Sports fans and historians are notorious enthusiasts for minutiae. How nervous did this make you during the fact-checking process?
Extremely. I've already gotten some flack about differences in opinion as to the origins of baseball. But the endnotes are endless and I definitely need to get my fact checker a case of booze as a thank you.
How would you summarize your personal sporting ideals? In a perfect world, what purpose should sports serve?
Fun, exercise, escape and a breakdown between spectator and participant. I would also want to end this professionalization of youth sports. It's a scandal.
Who or what accounts for your refusal to pull punches?
I don't see the point of being a writer in any field that pulls punches. Why write then?
Which sports do you enjoy as a recreational or competitive participant?
Basketball definitely.
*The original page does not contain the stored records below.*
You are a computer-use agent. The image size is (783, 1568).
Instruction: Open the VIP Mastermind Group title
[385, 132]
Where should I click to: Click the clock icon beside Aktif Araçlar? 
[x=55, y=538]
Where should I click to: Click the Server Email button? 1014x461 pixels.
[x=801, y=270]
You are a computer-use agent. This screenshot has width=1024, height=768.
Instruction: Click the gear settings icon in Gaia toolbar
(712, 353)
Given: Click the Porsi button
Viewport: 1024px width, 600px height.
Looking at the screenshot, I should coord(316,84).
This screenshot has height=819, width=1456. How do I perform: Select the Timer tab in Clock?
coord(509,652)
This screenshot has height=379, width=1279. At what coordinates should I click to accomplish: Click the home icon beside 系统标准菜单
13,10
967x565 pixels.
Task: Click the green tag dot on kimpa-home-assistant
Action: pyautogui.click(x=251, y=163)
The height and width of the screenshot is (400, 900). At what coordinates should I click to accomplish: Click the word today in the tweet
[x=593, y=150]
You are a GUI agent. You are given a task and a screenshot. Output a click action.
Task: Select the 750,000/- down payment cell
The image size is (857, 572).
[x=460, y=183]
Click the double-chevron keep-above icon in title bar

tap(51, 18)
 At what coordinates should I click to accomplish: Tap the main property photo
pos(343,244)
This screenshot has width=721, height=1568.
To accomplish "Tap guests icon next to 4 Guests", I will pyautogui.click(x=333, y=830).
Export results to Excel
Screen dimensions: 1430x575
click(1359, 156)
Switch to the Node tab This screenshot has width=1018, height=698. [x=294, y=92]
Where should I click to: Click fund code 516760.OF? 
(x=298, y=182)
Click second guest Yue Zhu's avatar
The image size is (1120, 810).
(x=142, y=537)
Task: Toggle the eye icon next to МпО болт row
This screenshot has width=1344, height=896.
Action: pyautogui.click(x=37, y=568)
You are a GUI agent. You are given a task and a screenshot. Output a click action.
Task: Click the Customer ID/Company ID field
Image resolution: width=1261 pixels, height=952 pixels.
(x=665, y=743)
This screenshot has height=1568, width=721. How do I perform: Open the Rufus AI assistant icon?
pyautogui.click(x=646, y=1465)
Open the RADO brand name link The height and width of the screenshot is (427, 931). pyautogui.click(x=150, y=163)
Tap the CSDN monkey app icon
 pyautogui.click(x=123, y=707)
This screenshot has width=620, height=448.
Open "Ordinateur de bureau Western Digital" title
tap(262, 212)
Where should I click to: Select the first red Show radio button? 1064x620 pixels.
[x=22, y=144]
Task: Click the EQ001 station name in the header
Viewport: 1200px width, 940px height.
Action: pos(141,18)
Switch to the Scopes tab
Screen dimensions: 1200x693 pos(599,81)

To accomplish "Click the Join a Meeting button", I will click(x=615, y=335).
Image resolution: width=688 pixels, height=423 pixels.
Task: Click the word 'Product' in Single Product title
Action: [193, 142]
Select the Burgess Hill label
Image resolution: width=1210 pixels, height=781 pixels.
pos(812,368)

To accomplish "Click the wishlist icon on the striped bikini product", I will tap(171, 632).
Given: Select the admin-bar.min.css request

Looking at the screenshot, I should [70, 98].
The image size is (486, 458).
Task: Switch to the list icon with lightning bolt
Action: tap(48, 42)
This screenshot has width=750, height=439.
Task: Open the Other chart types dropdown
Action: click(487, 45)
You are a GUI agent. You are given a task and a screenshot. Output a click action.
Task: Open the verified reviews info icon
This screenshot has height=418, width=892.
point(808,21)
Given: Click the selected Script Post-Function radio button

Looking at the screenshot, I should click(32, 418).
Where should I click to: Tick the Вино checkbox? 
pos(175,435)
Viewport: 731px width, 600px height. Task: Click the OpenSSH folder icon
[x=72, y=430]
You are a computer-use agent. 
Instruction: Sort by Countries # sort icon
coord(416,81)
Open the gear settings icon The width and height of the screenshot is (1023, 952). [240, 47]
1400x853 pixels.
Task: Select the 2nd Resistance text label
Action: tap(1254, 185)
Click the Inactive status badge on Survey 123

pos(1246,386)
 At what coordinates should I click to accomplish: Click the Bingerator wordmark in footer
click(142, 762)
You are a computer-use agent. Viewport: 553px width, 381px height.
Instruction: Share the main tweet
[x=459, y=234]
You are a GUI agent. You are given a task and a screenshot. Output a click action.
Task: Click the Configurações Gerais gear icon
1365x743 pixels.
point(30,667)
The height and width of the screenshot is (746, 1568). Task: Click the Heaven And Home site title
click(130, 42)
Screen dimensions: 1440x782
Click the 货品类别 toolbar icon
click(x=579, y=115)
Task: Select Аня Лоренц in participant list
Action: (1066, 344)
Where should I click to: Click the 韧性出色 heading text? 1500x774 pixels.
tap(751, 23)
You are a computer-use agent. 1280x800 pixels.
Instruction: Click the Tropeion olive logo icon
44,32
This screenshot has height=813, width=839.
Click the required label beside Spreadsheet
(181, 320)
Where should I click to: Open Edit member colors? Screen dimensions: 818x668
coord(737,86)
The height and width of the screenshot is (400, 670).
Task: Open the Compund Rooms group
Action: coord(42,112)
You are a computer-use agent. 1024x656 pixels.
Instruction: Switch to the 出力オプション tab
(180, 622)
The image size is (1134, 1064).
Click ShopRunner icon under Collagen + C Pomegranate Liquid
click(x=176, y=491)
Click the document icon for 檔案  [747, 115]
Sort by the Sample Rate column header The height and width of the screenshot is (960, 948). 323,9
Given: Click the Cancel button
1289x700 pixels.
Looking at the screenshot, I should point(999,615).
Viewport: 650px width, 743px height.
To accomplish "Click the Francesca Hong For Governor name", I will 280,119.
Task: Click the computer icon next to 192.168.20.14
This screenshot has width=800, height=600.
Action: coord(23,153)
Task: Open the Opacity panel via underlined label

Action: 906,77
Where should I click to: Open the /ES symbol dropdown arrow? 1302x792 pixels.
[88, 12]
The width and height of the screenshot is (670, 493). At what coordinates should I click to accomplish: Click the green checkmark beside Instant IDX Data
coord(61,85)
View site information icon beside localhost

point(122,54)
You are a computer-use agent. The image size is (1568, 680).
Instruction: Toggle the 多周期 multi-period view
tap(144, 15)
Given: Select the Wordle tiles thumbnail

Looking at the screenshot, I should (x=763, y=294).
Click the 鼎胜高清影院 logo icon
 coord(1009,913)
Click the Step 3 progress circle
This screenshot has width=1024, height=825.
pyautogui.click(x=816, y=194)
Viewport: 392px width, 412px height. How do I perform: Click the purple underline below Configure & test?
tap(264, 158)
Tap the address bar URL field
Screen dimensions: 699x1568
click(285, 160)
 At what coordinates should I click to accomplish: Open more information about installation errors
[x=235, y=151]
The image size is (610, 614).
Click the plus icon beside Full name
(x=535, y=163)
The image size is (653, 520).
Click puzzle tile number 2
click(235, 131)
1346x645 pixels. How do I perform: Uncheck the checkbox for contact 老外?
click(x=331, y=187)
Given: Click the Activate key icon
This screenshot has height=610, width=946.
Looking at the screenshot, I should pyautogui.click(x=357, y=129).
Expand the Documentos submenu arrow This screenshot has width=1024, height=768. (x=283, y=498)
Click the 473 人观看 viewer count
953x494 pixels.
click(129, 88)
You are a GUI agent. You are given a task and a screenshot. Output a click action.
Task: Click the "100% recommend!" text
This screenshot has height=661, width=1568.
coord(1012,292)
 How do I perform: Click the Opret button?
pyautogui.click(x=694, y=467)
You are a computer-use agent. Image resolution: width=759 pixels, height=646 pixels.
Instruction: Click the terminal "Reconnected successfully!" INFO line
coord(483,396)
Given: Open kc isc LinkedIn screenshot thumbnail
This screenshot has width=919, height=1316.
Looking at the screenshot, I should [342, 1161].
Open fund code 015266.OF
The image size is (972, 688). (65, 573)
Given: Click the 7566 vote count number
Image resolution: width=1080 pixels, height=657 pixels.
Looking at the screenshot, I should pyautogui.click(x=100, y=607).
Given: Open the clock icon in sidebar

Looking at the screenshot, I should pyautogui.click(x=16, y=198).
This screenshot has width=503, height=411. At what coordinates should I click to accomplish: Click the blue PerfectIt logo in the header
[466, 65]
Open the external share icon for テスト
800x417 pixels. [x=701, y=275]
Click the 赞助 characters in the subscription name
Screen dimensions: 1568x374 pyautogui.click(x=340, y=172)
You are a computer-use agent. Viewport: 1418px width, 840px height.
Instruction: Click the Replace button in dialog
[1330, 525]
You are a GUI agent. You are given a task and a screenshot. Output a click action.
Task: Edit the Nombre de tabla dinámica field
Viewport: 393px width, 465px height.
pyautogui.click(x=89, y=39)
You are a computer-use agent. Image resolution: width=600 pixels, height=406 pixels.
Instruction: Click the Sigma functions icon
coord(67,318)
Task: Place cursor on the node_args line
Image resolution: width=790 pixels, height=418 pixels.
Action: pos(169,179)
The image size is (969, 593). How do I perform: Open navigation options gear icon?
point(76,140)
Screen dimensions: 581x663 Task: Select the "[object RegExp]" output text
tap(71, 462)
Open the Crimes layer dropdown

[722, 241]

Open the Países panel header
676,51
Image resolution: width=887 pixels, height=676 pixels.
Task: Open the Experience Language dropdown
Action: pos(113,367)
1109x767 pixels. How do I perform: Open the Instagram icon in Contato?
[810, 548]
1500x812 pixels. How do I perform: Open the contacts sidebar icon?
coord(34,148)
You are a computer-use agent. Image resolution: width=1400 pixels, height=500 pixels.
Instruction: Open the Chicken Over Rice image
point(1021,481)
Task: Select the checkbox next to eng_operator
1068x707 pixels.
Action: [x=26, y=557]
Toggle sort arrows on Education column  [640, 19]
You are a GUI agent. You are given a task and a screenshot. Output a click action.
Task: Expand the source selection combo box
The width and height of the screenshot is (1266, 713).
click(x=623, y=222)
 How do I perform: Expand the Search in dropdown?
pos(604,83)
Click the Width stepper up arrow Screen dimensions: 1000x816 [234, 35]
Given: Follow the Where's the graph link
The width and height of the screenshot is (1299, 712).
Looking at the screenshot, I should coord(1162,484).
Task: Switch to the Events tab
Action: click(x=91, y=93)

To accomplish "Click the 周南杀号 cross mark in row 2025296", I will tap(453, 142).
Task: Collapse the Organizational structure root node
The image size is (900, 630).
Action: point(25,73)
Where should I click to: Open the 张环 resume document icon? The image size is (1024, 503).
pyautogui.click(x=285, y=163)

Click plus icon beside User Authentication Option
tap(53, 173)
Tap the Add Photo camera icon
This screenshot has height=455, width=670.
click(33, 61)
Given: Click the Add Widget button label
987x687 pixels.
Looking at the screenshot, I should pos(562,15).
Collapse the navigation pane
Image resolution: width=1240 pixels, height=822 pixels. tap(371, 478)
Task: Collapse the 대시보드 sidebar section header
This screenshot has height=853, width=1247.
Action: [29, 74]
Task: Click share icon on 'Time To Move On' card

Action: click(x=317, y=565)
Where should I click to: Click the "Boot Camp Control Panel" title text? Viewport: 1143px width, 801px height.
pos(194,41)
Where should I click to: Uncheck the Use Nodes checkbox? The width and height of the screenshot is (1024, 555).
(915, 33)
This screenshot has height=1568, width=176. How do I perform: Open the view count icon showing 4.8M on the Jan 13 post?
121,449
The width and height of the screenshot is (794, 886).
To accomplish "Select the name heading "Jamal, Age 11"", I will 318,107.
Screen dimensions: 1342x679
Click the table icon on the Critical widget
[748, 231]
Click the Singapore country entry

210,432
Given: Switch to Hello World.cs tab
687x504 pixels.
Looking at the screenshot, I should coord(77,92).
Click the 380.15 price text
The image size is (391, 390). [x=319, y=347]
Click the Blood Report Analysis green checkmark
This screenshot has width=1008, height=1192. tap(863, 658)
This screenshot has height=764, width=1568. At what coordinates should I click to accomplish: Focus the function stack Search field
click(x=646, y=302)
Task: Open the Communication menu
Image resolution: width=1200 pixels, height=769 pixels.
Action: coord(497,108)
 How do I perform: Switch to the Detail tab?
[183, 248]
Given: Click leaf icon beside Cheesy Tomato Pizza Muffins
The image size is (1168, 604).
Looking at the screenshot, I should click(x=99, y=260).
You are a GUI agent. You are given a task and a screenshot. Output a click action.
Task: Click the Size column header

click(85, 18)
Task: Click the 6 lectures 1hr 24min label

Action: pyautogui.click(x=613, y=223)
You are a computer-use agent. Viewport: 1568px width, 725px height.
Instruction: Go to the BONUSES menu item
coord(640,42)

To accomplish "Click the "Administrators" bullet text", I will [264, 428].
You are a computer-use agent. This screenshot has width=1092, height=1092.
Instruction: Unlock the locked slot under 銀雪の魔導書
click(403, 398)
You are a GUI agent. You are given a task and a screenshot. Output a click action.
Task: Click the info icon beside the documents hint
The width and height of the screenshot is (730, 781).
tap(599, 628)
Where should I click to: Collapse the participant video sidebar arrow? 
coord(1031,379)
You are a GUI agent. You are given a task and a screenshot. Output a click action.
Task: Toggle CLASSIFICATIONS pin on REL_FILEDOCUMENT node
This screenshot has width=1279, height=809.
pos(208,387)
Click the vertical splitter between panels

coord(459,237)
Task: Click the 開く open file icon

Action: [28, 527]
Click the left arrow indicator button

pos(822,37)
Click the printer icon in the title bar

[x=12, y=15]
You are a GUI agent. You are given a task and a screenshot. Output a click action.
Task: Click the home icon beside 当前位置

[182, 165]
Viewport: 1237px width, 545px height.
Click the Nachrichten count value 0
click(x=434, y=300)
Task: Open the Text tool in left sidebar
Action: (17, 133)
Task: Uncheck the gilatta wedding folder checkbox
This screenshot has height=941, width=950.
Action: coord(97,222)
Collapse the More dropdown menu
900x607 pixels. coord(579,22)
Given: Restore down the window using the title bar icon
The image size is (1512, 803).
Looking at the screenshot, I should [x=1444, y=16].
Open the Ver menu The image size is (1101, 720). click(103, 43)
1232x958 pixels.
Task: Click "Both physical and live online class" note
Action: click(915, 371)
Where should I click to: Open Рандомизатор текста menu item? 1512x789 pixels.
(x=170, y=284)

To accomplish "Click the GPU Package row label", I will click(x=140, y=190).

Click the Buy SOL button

A little bit of soccer.
Applying standards of conscience as well as athletic achievement, whom would you identify as our three greatest contemporary athletes, and why should we cheer them?
I think Etan Thomas of the Washington Wizards, Jeff Monson from the world of Ultimate Fighting, and Sheryl Swoopes from the WNBA. They don't check who they are and proudly have minds, not merely bodies.
Who would you pick as history's most exemplary sports journalists, and why should fans go back and read them?
Ralph Wiley, Shirley Povich, Grantland Rice, Sam Lacy, Robert Lipsyte. They should be read because they never artificially segregated the sports world from the real world.
When you scan the contemporary domestic sports landscape, what would you identify as the most prominent vestiges of muscular Christianity?
American football, without question.
How would you recommend your Wisconsin Book Festival audience prepare itself to get the most out of your appearance here?
Please pick up and read the book in advance. Also watch a sporting event on tape, and fast-forward through all the commercials.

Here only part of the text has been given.